_Stored data entries_:

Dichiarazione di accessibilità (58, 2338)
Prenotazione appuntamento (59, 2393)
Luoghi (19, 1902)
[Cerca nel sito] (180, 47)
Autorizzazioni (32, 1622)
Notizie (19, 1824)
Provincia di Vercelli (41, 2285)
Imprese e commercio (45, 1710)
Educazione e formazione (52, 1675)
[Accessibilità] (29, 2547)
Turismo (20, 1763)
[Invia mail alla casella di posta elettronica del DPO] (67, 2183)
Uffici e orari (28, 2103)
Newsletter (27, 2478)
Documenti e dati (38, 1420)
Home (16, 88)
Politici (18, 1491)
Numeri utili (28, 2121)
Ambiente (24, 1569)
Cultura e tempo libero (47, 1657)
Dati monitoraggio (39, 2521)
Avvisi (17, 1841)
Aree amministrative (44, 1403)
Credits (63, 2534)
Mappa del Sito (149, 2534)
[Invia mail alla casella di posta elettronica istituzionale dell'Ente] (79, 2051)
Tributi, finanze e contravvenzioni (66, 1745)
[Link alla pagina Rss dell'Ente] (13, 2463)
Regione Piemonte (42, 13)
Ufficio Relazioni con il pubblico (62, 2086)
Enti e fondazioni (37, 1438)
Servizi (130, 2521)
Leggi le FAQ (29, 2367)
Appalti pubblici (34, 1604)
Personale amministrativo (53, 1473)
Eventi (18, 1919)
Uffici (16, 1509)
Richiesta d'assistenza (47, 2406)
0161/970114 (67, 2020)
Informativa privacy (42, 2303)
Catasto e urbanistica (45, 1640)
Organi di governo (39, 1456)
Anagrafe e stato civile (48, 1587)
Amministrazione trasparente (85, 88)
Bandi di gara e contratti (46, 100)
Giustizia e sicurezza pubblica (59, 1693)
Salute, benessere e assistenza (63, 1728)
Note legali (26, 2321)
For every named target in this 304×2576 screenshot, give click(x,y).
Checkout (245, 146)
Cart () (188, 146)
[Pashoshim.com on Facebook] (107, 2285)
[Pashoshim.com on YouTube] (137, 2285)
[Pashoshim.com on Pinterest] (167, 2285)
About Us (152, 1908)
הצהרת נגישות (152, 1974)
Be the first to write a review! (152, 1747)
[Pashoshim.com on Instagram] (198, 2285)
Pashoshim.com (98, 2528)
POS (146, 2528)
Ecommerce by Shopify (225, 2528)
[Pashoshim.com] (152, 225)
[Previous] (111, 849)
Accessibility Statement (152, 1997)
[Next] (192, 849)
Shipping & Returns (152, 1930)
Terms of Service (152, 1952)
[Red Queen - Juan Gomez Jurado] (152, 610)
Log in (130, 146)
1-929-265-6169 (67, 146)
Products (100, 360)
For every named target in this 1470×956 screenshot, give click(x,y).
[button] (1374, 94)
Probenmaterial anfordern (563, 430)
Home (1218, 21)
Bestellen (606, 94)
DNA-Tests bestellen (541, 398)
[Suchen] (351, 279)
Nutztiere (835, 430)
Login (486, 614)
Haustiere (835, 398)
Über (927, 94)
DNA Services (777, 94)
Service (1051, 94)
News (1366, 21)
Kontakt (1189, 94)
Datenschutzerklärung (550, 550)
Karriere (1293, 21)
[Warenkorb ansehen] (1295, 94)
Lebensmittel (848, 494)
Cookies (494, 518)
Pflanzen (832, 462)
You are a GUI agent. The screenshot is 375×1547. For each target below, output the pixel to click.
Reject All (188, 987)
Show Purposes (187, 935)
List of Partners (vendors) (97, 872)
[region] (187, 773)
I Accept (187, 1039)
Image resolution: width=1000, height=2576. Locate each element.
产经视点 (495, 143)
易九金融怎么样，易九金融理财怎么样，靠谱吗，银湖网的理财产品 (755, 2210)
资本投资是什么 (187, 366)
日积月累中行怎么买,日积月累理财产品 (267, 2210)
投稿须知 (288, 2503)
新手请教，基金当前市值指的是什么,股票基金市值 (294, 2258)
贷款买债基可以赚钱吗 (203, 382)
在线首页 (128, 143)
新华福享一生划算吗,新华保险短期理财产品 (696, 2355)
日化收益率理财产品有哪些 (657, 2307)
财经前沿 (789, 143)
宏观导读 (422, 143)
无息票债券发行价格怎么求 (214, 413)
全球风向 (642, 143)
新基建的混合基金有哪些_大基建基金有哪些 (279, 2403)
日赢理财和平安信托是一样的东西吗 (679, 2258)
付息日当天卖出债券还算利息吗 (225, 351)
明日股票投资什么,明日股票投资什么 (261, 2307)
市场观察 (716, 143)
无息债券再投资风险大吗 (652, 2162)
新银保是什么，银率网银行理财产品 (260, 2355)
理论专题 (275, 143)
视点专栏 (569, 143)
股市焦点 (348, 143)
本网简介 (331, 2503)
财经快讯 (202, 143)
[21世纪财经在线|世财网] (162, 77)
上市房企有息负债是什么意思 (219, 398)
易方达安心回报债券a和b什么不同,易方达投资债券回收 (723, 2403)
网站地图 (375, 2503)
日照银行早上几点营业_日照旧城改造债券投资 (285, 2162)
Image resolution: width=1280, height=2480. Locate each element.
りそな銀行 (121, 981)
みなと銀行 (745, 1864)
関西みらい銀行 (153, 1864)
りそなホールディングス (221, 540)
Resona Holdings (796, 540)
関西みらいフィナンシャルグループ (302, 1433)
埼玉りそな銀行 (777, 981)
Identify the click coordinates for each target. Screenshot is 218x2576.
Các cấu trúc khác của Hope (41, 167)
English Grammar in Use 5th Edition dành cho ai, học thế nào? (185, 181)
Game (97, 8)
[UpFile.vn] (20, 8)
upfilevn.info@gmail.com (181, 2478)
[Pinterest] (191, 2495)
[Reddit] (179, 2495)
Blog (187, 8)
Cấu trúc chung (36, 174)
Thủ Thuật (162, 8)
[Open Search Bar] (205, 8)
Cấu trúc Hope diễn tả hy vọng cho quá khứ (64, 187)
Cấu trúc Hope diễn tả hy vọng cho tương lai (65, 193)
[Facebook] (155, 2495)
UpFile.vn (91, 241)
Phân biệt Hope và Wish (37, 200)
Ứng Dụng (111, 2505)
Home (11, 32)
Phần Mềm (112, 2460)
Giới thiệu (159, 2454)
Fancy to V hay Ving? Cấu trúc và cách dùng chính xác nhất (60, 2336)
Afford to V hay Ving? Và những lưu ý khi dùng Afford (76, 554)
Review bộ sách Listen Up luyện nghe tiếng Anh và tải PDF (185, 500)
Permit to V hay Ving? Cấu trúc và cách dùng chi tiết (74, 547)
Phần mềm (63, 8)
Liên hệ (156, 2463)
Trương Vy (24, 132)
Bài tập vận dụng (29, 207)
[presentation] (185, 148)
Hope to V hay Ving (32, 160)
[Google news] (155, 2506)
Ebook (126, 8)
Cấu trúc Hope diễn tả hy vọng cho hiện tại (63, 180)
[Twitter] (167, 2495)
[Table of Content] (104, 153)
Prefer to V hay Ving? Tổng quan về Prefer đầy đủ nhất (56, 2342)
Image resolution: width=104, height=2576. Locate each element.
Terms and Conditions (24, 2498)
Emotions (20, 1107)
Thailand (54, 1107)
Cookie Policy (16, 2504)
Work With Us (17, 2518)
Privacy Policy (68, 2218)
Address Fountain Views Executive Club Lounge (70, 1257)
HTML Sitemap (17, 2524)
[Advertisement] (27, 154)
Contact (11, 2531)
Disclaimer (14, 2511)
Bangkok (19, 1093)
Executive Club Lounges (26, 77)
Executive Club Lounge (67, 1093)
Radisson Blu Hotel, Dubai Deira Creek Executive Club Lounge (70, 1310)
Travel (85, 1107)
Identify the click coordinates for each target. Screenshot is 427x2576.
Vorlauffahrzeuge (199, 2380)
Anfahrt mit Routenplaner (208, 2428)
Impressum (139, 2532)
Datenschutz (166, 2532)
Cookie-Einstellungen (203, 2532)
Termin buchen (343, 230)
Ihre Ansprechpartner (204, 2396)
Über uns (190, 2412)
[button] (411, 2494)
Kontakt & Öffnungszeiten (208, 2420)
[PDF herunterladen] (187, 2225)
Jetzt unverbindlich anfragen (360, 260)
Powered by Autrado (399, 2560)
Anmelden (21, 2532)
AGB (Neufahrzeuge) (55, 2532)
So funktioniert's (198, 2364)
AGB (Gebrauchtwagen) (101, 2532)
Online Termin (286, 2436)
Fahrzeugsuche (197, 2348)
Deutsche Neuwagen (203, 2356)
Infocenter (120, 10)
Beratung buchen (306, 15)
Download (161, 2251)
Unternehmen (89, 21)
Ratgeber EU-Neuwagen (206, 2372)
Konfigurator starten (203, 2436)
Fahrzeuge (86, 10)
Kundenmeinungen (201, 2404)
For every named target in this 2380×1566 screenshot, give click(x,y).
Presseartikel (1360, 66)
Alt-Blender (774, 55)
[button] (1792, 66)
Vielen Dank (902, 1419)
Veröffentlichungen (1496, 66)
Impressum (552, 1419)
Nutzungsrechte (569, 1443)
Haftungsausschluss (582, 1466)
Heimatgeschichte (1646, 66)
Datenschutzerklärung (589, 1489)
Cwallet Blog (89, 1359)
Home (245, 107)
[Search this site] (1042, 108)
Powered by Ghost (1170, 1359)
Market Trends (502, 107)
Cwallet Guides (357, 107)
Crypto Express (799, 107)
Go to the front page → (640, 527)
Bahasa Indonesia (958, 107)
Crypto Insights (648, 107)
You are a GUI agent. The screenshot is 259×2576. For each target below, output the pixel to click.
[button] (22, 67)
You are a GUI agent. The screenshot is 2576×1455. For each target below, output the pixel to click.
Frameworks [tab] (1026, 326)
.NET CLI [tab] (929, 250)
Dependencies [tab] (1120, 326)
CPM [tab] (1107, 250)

_Required work_: A verbatim transcription is needed of the lines above, starting at the line with "Infocenter (120, 10)" and ending at the line with "Veröffentlichungen (1496, 66)", both included, and of nothing else.

_Exercise response_:
Infocenter (120, 10)
Beratung buchen (306, 15)
Download (161, 2251)
Unternehmen (89, 21)
Ratgeber EU-Neuwagen (206, 2372)
Konfigurator starten (203, 2436)
Fahrzeuge (86, 10)
Kundenmeinungen (201, 2404)
For every named target in this 2380×1566 screenshot, give click(x,y).
Presseartikel (1360, 66)
Alt-Blender (774, 55)
[button] (1792, 66)
Vielen Dank (902, 1419)
Veröffentlichungen (1496, 66)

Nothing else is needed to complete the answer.